GL:    Final consideration for glioblastoma patients and the possibility to offer this important treatment? What is the most important change in your practice?

TUP:  When we are counselling our patients we should be honest and what we shouldn’t do, what I observe, is project things that we think that are right for them or not right for them. The good thing is just to counsel them, to just present all the opportunities and let them choose and be active in their treatment process. So this is probably the best way to treat the patient and this also helps you to maintain a very high adherence.

GL:    So we have the possibility to use this new treatment without impact on the toxicity. How important is it for a patient with this aggressive disease and the possibility to use this treatment and also in combination with other active pharmacological treatment?

HB:   I just want to support what you said, it’s about that shared decision making. For somebody who is diagnosed with a life-limiting disease where they’ve only got maybe weeks or months, to have that conversation with them about what’s important to you, how do you want to remember this time, what are your goals? For them to have a treatment that can enable them to achieve those goals that’s not going to bring high toxicity levels, it’s absolutely key because that way they can continue to live their best possible day.

GL:    So an important point is the efficacy of this new treatment for patients with mesothelioma and glioblastoma. We know that we have two aggressive diseases and so the possibility to prolong the survival is an important endpoint with a good quality of life for these patients. So what is in your disease the clinical data we have from the literature and can we translate into your clinical practice?

DF:    Yes. The long-standing overall survival data for patients with chemotherapy alone was 12.1 months survival. It was hypothesised in the STELLAR trial that this would be increased, of course, with the addition of TTFields. The overall survival is over 20 months actually and that was despite having about a third of patients with the most aggressive forms of mesothelioma in that.

GL:    And for glioblastoma patients we have important data about that?

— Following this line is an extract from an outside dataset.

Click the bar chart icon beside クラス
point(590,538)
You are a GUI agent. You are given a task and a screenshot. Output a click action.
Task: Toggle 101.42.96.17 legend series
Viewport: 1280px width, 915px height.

TUP:  Yes, we have data that in the primary setting in the EF-14 study the addition of tumour-treating fields to standard treatment after standard radiochemotherapy will prolong survival by about five months. So the Stupp trial was 16 months versus 20.9 months in this TTFields trial. What is probably very important is that at five years if you just see the data of all these glioblastoma patients all over the world, but this is mainly from American studies, the survival is about 7%, so 0-7%. Again, with the addition of tumour-treating fields, you have about three times as many patients alive at five years than without this treatment.

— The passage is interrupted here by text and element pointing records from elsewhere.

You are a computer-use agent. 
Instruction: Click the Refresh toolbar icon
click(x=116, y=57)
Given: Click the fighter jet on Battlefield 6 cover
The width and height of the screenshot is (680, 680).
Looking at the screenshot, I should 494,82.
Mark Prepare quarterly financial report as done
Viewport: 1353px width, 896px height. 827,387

GL:    Great results and great opportunity. And as a patient association have you experience with longer survival with TTFields? What is your experience?

HB:   Because it comes with no toxicity apart from the skin irritation for some people, patients like it because it means that they can get on with their lives and achieve the goals that they’ve set. Also you’re not being driven by lots of hospital appointments all the time because you can self-manage. I think that gives a sense of control back to patients when in the early stages of diagnosis they feel they’ve lost all control. So having that network of people around them where they can manage it and live their lives the way they want to for an extended period of time is really important.

GL:    So we are coming to a conclusion and we talked about two important and aggressive diseases. At this time we can offer in addition to the standard treatment also this new modality, the tumour-treating fields. So it’s an important point for prolonged survival also without impacting quality of life. So I thank you for your co-moderation and thanks all of you for your attention.